The same is the case for digitally recorded sound waves, the audio data, which can be used for digital sound analysis: They are air pressure values at repetitive moments in time. The volume of the sound waves can be extracted from those data easily, it is defined by the maximum and minimum pressure value within a certain duration.
In order to extract the frequency values from those data, a mathematical method is used called the Fourier Transform. Using the Fourier Transform all the simultaneously occurring frequencies of a sound can be calculated, and from those it is then possible to define the base frequency of a tone together with its overtone spectrum, and based on that any other information relating to the frequency aspects of the sound. The frequencies and volumes of a sound usually change over time, which is reflected in the analysis.
However, precisely defining a frequency requires constant data for a certain length of time, which do not exist for a sound which is changing quickly, and as a consequence the outcomes of the Fourier Transform will result in blurred data.

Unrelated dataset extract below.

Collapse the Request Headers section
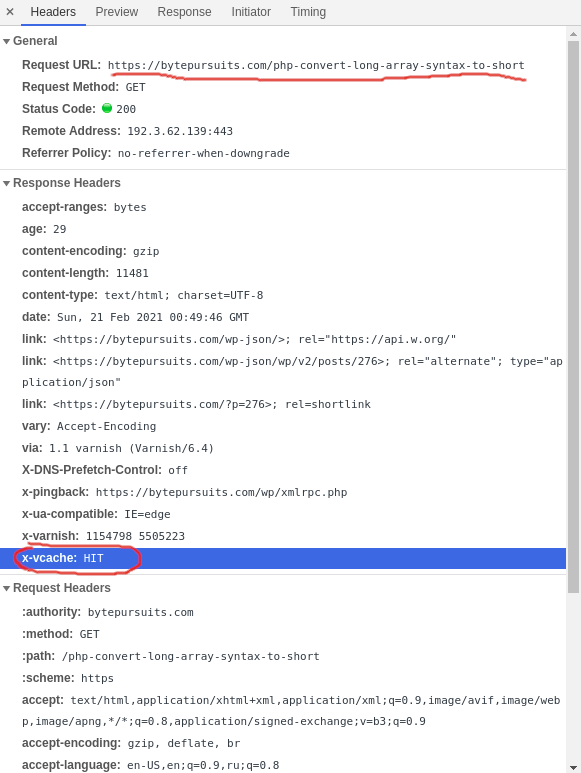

In order to sharpen those data and to extract precise frequency information, a reassignment of the values to their closest peak can be applied. This reassignment requires a time window length to be assigned, which can be chosen as longer or shorter, and which will enhance the focus on either the harmonics or the impulses of the sound. In a complex harmonic situation, such as in rapidly changing spectrums or in human speech, we can choose at which intensity to focus on either the harmonics or the impulses, but we are not able to precisely define both at the same time.